* [Task instructions] Word for word, restate the lines from the one containing "Instruction: Open the contact avatar picture" through the last line of the material, and include no pictures.

* * * * * * *

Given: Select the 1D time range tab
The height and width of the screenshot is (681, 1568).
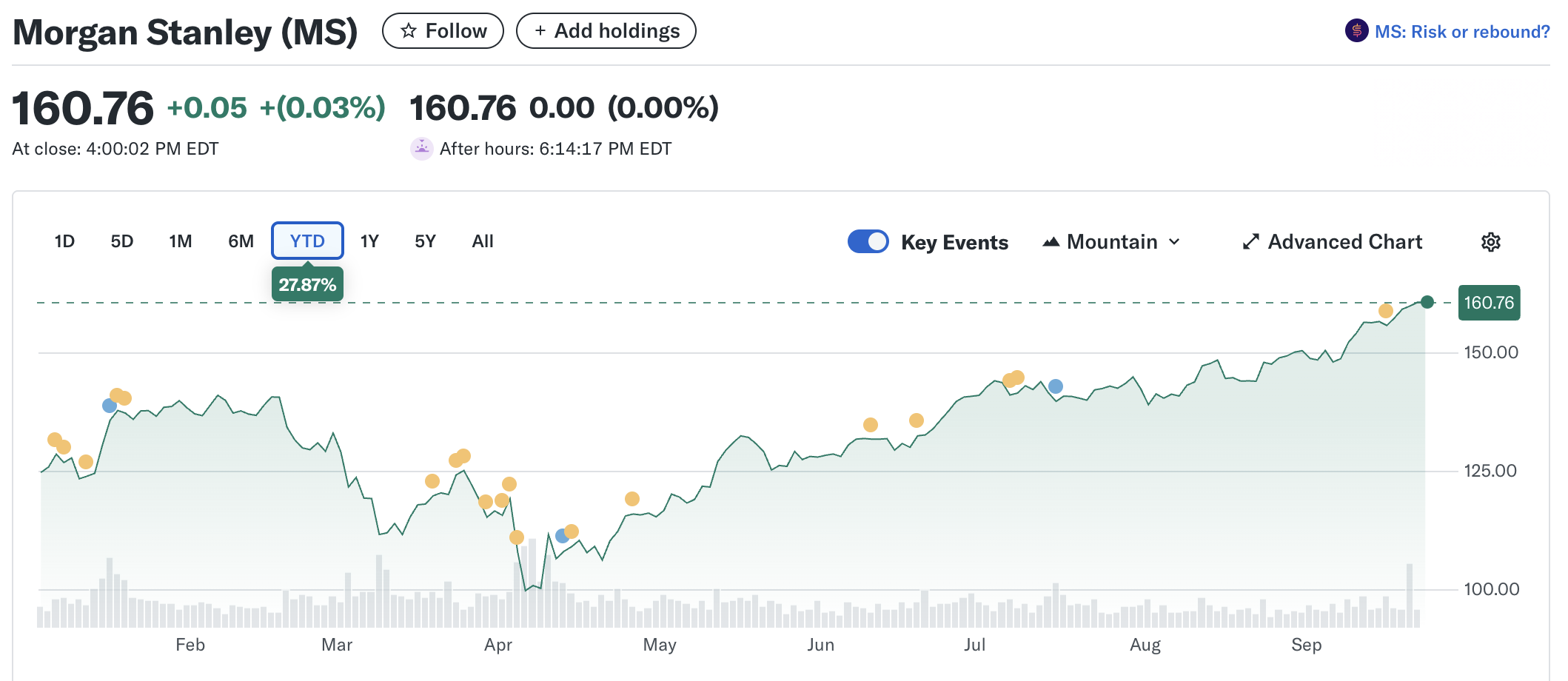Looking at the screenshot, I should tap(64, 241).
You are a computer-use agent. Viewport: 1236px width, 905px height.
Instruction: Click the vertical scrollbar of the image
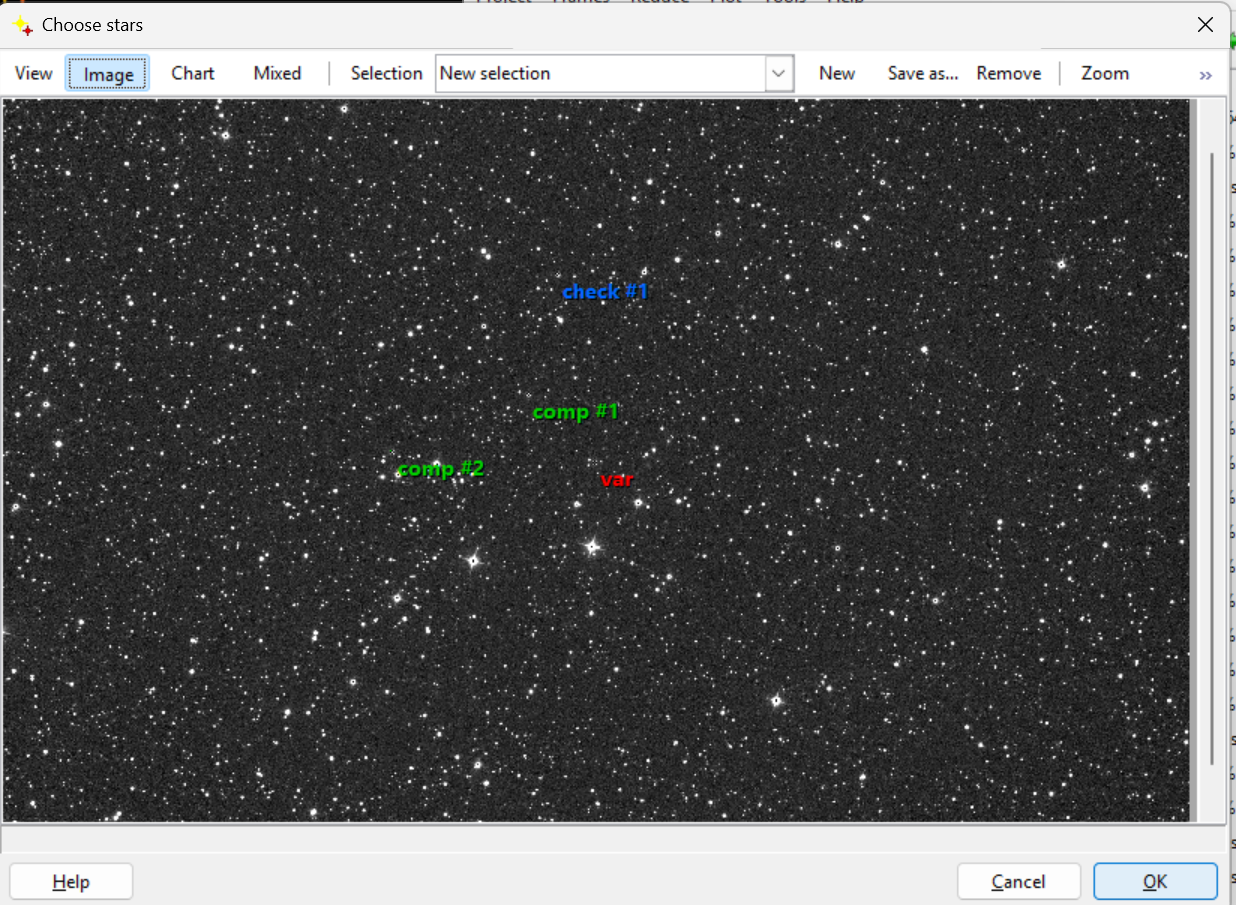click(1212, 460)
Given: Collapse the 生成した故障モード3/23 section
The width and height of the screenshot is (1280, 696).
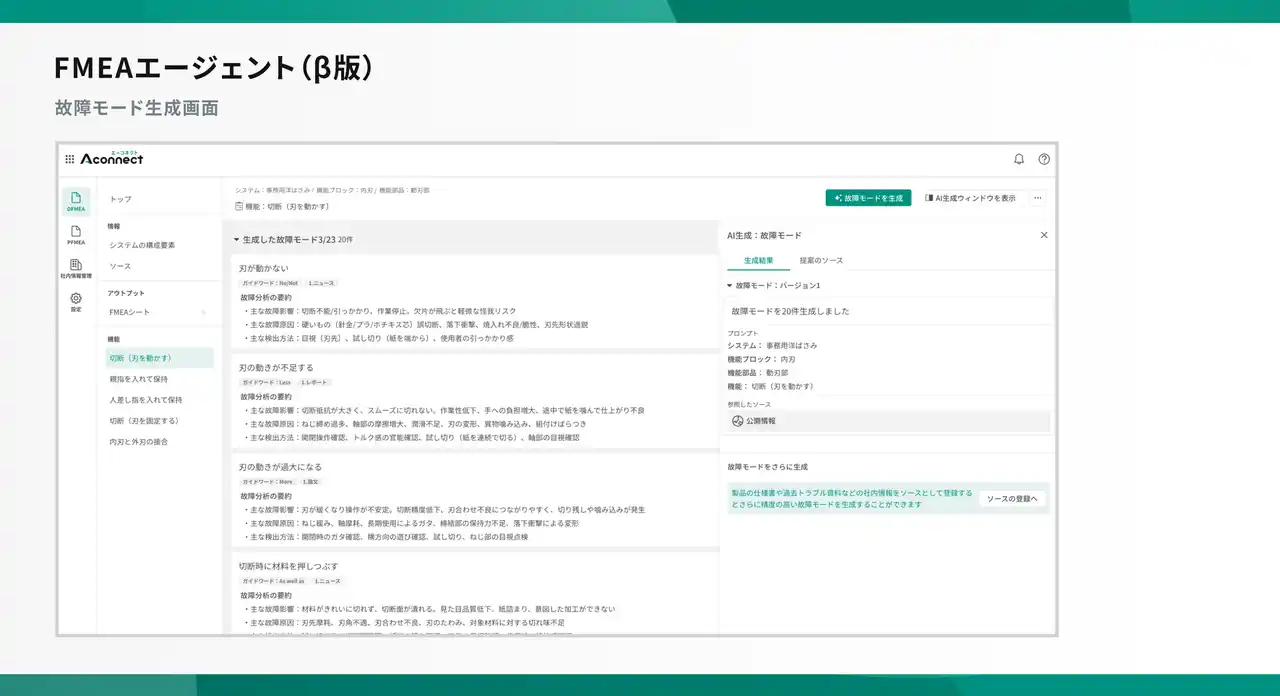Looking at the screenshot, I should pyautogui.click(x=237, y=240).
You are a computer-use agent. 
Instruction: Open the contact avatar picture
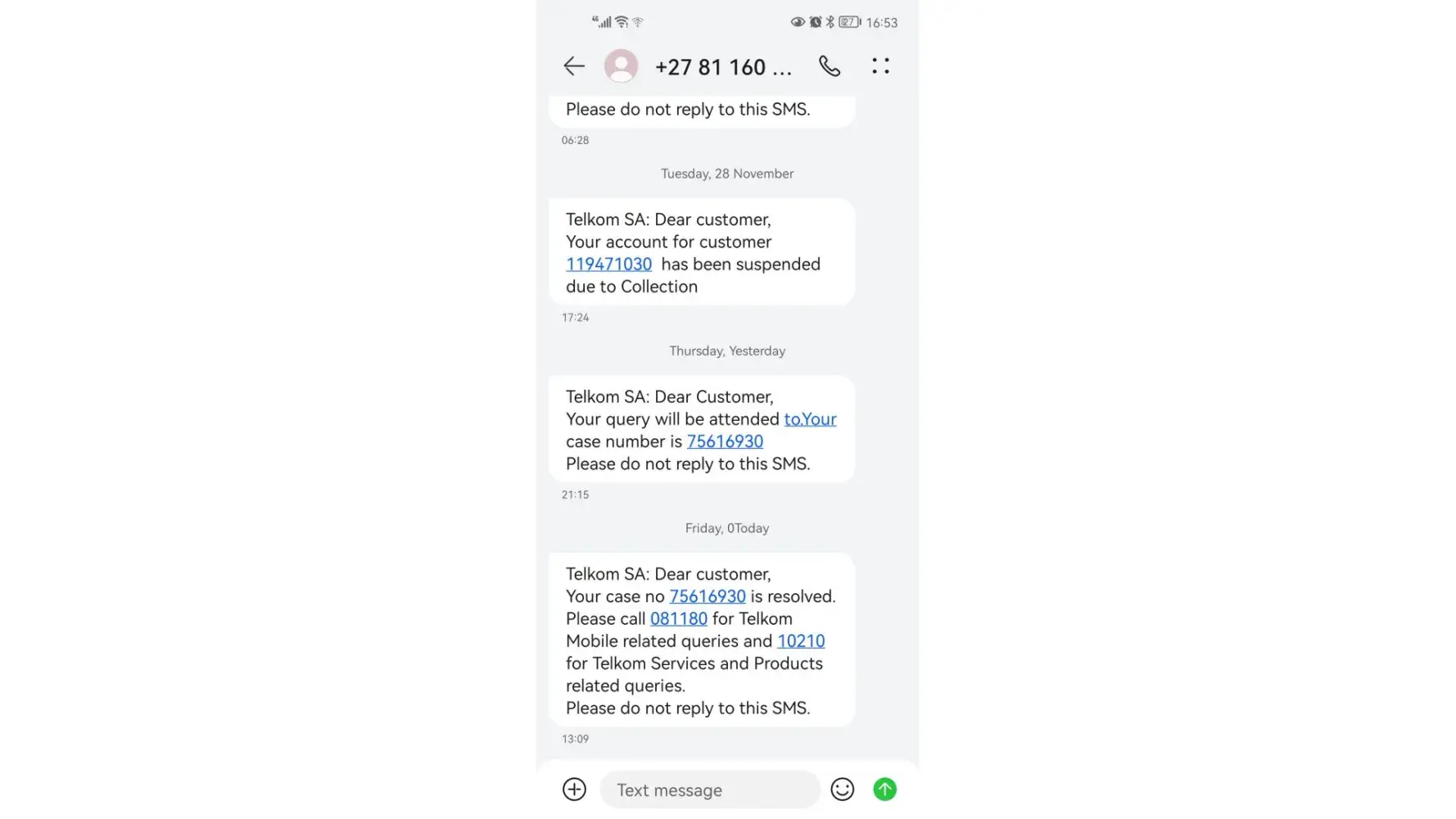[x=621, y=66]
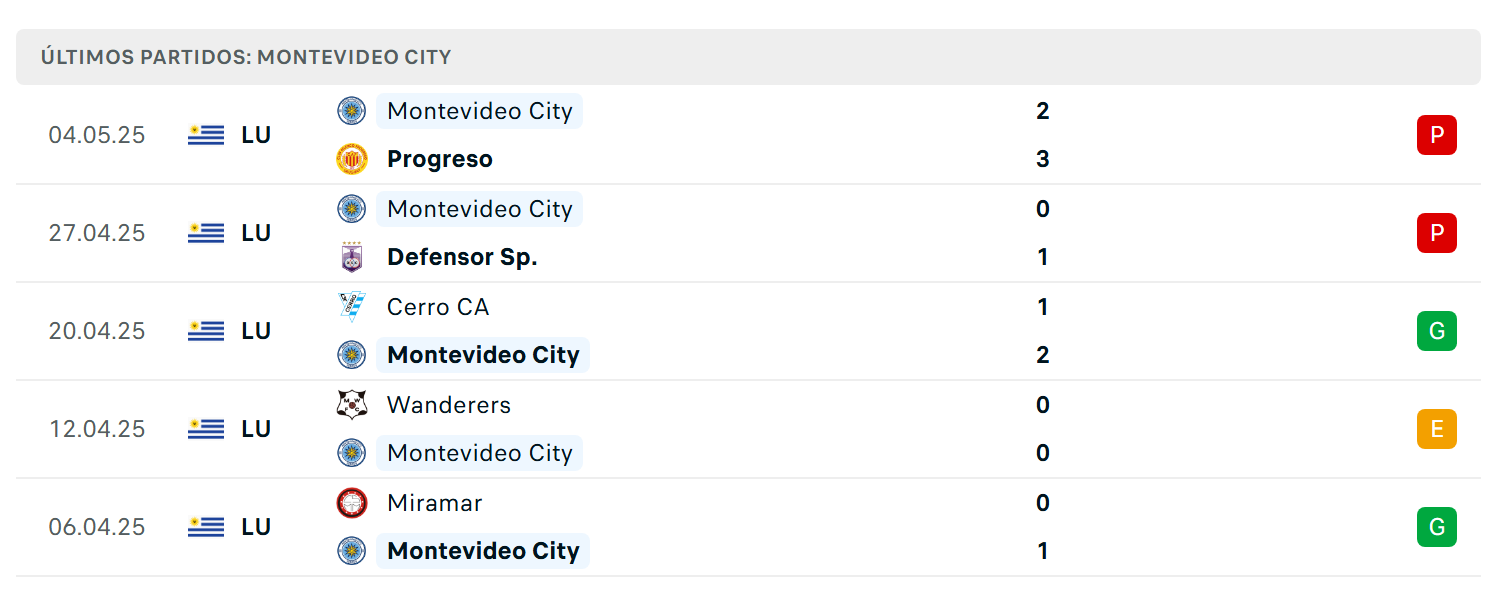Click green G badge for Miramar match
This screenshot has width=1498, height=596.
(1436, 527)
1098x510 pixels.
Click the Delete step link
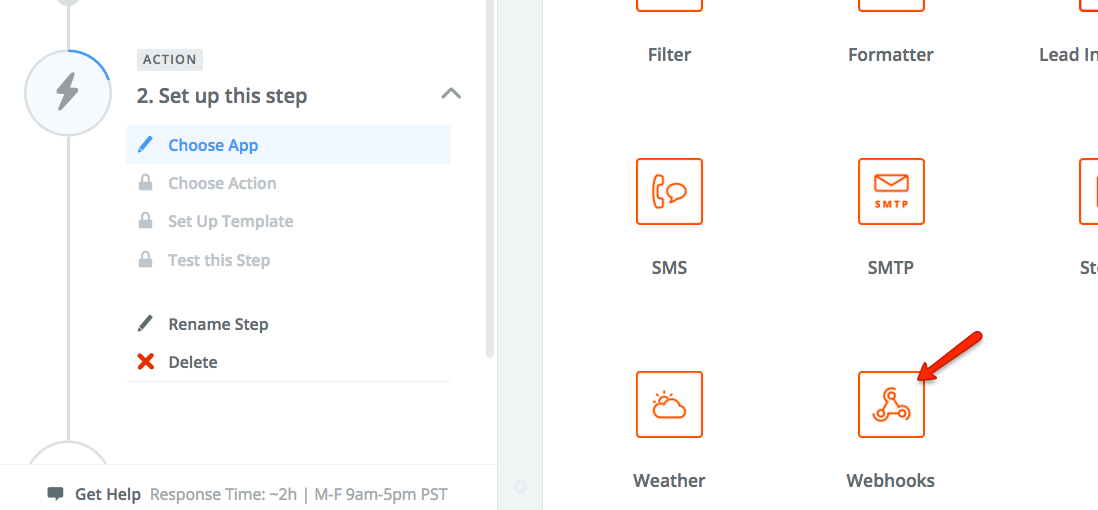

* * * * * * *

* [Solution to this problem]
Instruction: Open the contact avatar picture
[x=621, y=66]
Click green G badge for Miramar match
This screenshot has width=1498, height=596.
(1436, 527)
1098x510 pixels.
Click the Delete step link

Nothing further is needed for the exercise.